To learn about Club Amps is to learn about me; Don Anderson,
though I'm sure you'd rather learn about the products first. I don't
mean to bore you with talk about me, but if you're interested in a
hand-crafted amplifier then it's important to understand who is making
that amp, how and why. You may want to fast-forward to the "Products"
or "Why a Club Amp" pages then come back to read this section if you're interested in having an amp built for you.
Club Amps is not a
large corporation with a huge staff and a production line cranking out
hundreds of amps each day. We build each amp to order, one-at-a-time by
hand. I'm an electronics professional (design, marketing and
manufacturing) who's been building guitar amps for over 55 year; amps
built to last long and to make talented musicians sound great. Our
objective is to help each guitar professional create a sound that's
really "right" for them. Check the "Why a Club Amp?" page and I'll explain more of what I mean.
My first "custom" vacuum tube guitar amp dates back to 1966. I was still in high school. I'd been playing a Gibson Les Paul gold-top with P-90s through a small Ampeg. I wanted more power. That first custom amp was straight out of the RCA Tube Manual, a 50W class AB beauty. It used 7027A output tubes (not common to guitar amps. It was a very good amp. With the help of the best custom builder I could find in Portland, Oregon I was off to a great start. I learned the importance of good materials, good layout and good workmanship. The transformers specified by RCA were really top-notch. In the years since that first amp I learned that "off-the-shelf" transformers just aren't what they used to be. I also learned that it takes time, patience and attention to detail to build a great amp by hand. That first amp was a thing of beauty. I regret that I sold it to help pay for my final year of college. I wish I could show it to you now. I do still have the 2 x 15 cab that I built to use with that first amp.
In 1967 I was off to engineering school at Oregon State University to become the next Leo Fender or Con Sundholm (founder of Sunn Amplifiers, an Oregon product). Little did I know that OSU had just discontinued it's last vacuum tube design class. Semiconductors had become "the thing". So, I studied semiconductor design and physics and headed off to Silicon Valley when I graduated OSU.
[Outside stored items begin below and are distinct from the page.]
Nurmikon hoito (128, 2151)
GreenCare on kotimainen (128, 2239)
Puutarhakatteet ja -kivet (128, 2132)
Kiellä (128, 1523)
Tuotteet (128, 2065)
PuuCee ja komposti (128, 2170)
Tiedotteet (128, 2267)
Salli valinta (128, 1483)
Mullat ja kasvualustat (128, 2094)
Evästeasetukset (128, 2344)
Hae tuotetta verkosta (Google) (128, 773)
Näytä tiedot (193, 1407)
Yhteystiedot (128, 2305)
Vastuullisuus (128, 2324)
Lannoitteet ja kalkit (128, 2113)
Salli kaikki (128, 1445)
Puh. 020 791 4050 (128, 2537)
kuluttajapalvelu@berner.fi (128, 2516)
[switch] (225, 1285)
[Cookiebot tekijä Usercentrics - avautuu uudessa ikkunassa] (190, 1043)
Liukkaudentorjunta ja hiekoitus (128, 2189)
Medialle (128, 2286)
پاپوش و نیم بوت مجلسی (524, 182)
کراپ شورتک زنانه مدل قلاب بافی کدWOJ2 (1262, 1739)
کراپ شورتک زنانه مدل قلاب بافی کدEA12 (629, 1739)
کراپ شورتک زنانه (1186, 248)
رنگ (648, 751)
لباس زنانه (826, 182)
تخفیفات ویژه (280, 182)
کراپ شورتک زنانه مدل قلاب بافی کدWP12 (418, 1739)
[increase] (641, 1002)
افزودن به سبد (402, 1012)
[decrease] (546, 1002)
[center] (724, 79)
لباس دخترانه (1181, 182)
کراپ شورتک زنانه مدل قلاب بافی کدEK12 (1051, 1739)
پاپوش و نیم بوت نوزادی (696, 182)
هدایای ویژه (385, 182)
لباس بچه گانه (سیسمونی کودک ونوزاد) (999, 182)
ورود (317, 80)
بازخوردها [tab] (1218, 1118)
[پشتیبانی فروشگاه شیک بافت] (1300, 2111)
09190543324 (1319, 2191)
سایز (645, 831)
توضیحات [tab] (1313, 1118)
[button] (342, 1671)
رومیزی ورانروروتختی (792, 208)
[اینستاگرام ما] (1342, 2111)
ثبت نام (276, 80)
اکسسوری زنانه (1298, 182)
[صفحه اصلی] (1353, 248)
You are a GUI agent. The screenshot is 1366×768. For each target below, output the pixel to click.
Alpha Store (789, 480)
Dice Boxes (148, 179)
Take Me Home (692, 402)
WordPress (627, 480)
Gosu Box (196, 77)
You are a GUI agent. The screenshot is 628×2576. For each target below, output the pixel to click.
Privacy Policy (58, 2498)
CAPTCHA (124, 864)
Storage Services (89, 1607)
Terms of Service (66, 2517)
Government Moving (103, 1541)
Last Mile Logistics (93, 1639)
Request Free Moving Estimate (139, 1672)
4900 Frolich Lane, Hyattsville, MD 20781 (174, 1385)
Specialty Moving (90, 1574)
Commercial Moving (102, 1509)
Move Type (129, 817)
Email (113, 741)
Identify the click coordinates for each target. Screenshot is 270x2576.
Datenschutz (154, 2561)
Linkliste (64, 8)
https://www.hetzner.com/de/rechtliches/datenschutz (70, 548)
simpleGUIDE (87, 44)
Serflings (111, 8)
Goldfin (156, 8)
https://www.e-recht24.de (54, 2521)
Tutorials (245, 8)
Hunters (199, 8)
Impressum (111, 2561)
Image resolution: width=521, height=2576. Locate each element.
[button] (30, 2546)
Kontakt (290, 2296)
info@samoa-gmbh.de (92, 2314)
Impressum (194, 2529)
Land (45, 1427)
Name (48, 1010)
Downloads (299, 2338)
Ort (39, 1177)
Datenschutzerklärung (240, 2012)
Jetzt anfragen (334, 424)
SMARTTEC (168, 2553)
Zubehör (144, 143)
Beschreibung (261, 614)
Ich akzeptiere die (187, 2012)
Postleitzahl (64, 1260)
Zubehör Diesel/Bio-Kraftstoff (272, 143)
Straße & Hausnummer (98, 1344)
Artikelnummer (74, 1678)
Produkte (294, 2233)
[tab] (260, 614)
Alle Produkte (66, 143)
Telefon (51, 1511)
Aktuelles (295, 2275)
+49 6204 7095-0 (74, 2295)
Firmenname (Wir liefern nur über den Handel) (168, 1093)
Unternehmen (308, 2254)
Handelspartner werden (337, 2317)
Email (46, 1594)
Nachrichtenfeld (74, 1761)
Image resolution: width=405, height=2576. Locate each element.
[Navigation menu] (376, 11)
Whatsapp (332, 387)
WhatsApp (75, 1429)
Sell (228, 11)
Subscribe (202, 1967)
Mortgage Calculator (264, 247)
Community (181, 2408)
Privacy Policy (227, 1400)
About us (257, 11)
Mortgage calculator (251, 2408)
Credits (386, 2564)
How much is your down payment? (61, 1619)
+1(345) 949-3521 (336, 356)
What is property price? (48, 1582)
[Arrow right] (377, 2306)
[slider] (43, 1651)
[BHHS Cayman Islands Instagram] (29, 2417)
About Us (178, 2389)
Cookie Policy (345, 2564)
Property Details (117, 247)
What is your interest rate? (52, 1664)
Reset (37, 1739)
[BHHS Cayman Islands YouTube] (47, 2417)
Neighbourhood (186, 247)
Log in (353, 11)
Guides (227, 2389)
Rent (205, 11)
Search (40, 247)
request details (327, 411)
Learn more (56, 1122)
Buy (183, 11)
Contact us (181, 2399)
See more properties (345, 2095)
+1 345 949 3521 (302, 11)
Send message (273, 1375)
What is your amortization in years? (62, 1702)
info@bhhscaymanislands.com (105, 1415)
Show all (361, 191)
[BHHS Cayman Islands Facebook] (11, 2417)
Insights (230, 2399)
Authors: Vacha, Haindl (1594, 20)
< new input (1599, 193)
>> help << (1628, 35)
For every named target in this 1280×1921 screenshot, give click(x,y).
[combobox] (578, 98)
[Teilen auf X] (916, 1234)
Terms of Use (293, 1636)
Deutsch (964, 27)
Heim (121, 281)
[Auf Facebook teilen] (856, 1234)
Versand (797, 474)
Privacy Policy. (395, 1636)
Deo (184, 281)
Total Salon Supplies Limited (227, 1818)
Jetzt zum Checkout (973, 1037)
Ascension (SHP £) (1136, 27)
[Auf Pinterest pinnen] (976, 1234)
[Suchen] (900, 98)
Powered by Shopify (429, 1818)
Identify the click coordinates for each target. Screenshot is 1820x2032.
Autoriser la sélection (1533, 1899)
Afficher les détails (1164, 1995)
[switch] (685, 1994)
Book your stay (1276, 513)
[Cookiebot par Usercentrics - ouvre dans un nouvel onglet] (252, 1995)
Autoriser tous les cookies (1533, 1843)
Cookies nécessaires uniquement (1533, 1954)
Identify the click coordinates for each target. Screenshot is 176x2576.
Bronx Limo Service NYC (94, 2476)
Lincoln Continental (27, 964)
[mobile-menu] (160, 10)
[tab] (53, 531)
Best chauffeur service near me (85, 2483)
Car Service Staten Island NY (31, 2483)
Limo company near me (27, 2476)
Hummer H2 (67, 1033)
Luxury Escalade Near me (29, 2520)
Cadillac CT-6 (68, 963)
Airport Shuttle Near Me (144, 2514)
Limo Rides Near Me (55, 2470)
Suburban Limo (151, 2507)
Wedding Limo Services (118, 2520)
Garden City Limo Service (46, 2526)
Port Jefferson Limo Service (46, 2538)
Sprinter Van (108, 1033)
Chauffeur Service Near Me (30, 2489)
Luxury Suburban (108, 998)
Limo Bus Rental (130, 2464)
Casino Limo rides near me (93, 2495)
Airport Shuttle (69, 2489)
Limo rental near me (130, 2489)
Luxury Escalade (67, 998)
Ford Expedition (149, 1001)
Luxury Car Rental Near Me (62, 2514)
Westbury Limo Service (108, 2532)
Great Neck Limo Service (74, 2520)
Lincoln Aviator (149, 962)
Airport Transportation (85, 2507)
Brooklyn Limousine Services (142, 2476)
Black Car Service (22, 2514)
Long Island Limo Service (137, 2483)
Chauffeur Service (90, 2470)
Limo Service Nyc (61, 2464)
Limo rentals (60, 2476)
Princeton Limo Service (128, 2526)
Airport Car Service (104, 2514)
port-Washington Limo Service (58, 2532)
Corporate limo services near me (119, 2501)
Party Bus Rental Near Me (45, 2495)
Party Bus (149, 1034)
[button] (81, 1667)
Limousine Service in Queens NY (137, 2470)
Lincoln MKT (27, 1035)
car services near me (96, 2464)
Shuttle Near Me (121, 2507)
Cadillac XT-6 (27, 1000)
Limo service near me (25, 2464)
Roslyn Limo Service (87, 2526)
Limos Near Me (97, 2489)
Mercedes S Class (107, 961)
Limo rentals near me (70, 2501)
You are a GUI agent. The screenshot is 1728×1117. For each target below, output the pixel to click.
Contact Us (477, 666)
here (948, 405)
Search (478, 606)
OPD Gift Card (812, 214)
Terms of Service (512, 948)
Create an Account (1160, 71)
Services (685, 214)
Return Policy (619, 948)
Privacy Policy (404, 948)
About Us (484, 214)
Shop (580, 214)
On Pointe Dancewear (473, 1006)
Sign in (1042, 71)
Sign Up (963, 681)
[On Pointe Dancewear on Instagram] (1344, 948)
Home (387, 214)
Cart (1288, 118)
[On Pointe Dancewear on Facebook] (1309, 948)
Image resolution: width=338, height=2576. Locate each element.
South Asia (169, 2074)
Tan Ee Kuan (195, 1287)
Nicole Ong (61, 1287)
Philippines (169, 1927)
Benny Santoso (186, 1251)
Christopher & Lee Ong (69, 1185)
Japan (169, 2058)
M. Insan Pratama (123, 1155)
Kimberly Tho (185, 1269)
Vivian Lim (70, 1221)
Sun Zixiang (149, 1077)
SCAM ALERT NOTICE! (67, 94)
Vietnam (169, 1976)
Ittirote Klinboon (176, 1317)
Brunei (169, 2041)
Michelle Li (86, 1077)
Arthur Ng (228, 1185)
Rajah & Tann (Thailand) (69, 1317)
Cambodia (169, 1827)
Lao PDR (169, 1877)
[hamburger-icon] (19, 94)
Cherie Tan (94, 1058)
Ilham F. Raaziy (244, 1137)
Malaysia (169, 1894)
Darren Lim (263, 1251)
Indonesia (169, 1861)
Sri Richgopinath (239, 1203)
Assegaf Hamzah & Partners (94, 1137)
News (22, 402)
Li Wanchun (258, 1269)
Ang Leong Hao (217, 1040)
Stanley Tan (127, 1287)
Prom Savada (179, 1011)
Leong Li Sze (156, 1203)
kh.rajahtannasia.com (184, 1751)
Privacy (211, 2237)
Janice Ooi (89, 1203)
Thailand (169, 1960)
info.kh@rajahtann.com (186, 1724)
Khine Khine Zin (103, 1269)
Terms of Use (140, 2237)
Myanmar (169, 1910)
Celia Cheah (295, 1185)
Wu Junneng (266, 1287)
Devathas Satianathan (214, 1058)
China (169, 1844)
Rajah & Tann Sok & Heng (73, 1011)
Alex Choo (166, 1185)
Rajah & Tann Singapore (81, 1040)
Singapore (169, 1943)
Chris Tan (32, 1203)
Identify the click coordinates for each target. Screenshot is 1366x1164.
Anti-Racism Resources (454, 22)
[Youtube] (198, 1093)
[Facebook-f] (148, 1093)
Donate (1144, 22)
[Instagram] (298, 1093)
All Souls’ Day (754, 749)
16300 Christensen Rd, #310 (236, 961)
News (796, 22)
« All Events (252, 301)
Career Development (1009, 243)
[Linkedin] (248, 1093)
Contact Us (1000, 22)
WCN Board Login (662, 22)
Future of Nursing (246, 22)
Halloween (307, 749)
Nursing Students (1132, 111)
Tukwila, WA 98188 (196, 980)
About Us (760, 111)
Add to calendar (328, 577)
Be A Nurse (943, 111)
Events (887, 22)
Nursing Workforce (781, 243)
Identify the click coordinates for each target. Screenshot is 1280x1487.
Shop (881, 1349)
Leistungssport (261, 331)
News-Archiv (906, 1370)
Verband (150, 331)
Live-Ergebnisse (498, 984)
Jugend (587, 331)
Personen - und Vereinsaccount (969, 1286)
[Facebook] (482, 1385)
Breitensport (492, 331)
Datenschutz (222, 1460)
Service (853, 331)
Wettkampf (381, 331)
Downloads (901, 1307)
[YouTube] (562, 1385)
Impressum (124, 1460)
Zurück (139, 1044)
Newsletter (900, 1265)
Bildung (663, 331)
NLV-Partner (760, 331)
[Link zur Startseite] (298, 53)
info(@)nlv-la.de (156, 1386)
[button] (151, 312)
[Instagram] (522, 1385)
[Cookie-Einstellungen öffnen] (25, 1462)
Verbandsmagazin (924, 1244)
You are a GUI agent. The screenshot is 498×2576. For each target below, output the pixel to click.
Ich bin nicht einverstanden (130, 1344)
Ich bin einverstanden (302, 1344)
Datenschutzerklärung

That may sound like a bad thing to those of you who are vacuum tube purists, but it had it's benefits. I spent much of my semiconductor career working on products intended for application in space (last job completed in 2017). In the early 90s I founded a semiconductor company that specialized in RF (radio frequency) and space flight integrated circuits. Quality and reliability are critical for space flight. I've applied what I've learned about quality and reliability to everything I do. And, I didn't stop building guitar amps just because my "day job" was semiconductors (I have to admit that some of the amps I've built weren't with vacuum tubes). Music and guitar amps are a passion that burns in my soul. I've continued to build custom amps for local musicians over the years. At Club Amps I insist on quality materials. At the top of the list is transformers. Our transformers are/were built by magnetics wizard Bud Purvine, now retired, one of the reasons I'm not planning to build more amps once my inventory of transformers is gone. With a Club Amp you get a design that's time tested and proven. You benefit from all of my experience as well as Bud Purvines'.
Everything we do at Club Amps is conservative. To the left you can see one of our 20W output transformers (the larger one) next to the output transformer of a 50W Peavey amplifier. We mean no disrespect to the accomplished folks at Peavey. This Peavey amp puts out 50W as promised. But, I hope you can imagine how our 20W output transformer can have a really bold sound. Not just loud, but spectacular.
Your Club "Classic Series" Amp will be hand-wired with a 1/8" thick G10 eyelet board, 1W resistors and silver plated teflon insulated high voltage wire. I honestly believe that a quality printed circuit board is fine (and much less expensive). The problem with most PCBs is that they are designed to be as cheap as possible and don't hold up well to being reworked.
But, the history of "classic" vacuum tube amps is that they last for
decades and sometimes they do get reworked. At the very least power supply caps need to be replaced over the decades. The hand-wired eyelet
board has proven effective over the years. That's why we use it.
Club Amps is small. Your
amp will get my personal attention. We build amps that are
conservative, strong, and reliable with great tone and detail.